**Try it**
Please output every line of the material as it stands, without the pictures.

============================================================

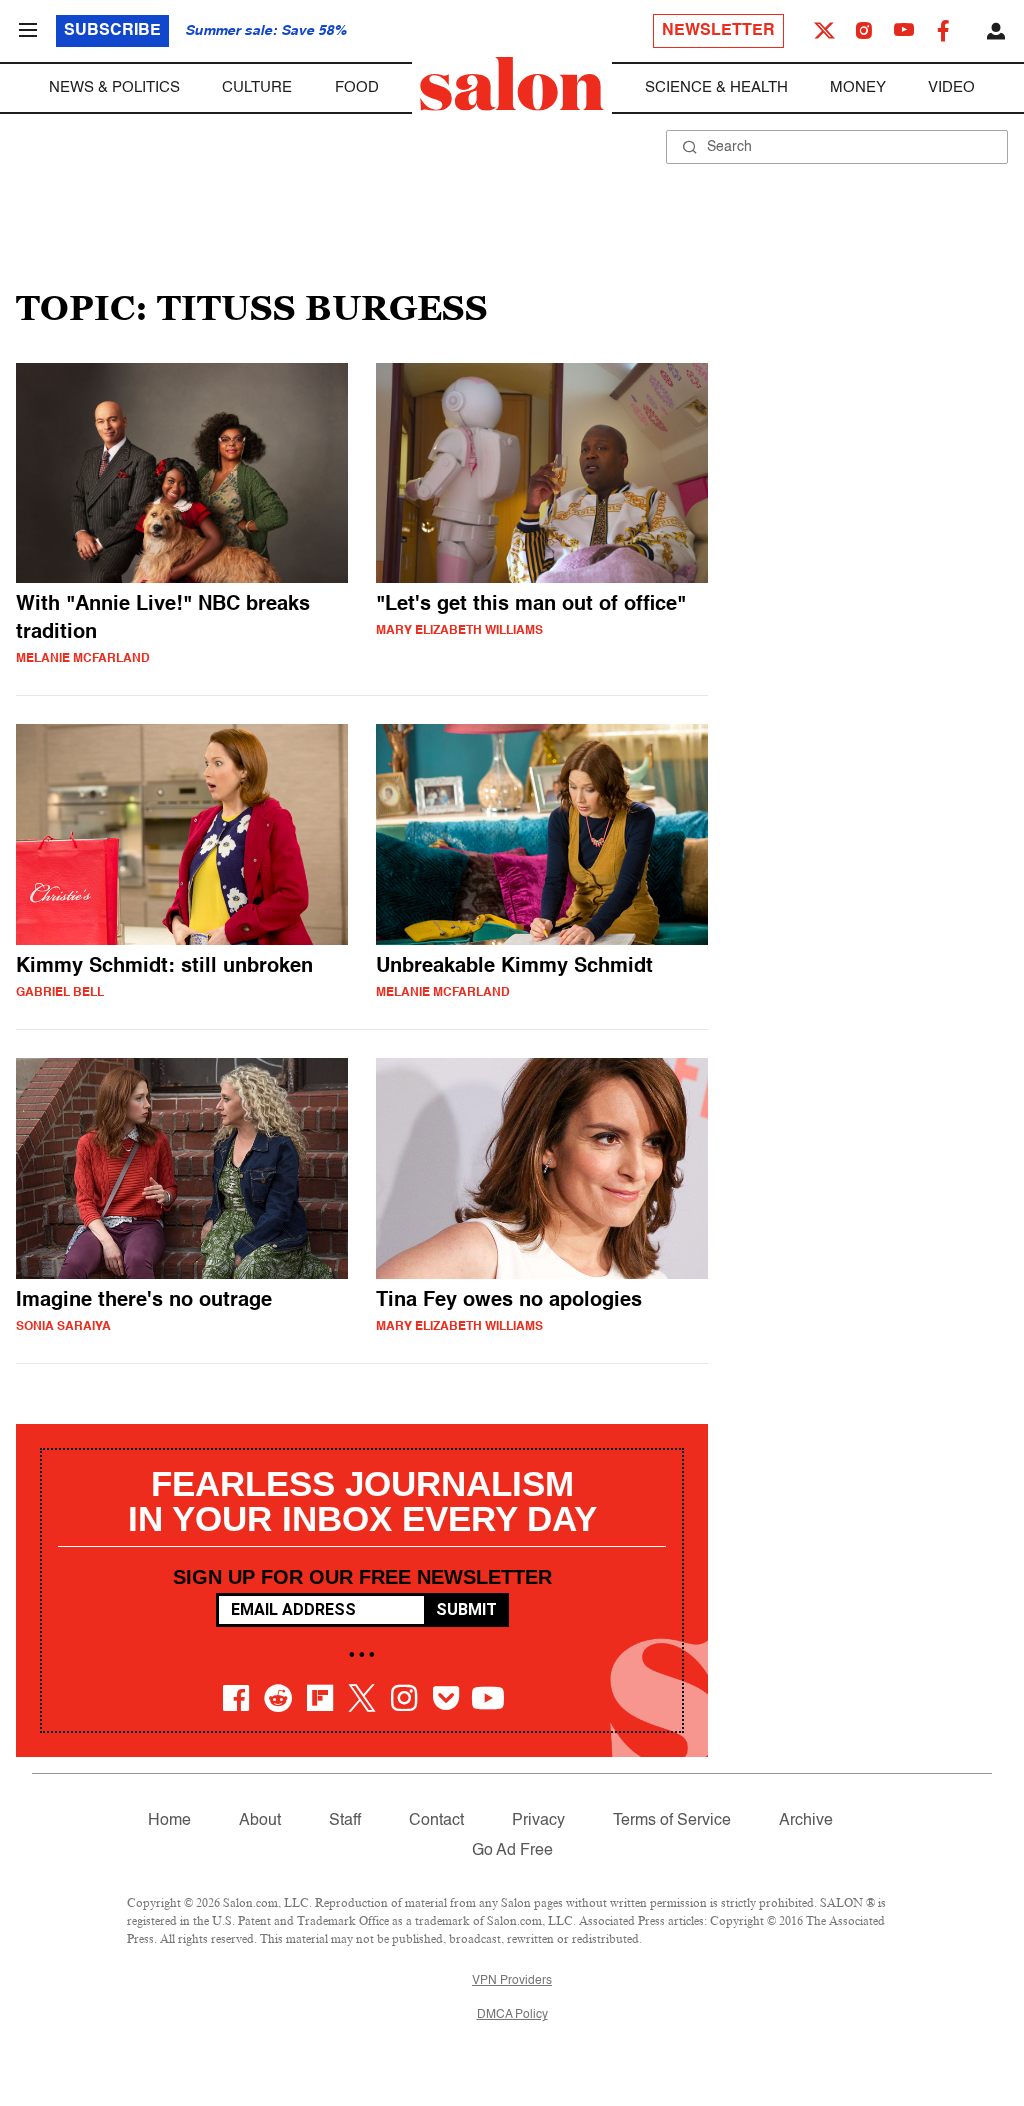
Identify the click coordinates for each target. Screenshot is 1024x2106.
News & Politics (114, 87)
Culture (257, 87)
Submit (466, 1609)
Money (858, 87)
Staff (345, 1821)
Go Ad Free (512, 1851)
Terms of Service (672, 1821)
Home (169, 1821)
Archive (806, 1821)
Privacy (538, 1821)
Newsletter (718, 31)
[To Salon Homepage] (512, 84)
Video (951, 87)
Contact (436, 1821)
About (260, 1821)
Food (357, 87)
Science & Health (716, 87)
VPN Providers (512, 1981)
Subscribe (112, 31)
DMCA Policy (512, 2015)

============================================================

**Response area**
Identify the click coordinates for each target. Screenshot is 1024x2106.
News & Politics (114, 87)
Culture (257, 87)
Submit (466, 1609)
Money (858, 87)
Staff (345, 1821)
Go Ad Free (512, 1851)
Terms of Service (672, 1821)
Home (169, 1821)
Archive (806, 1821)
Privacy (538, 1821)
Newsletter (718, 31)
[To Salon Homepage] (512, 84)
Video (951, 87)
Contact (436, 1821)
About (260, 1821)
Food (357, 87)
Science & Health (716, 87)
VPN Providers (512, 1981)
Subscribe (112, 31)
DMCA Policy (512, 2015)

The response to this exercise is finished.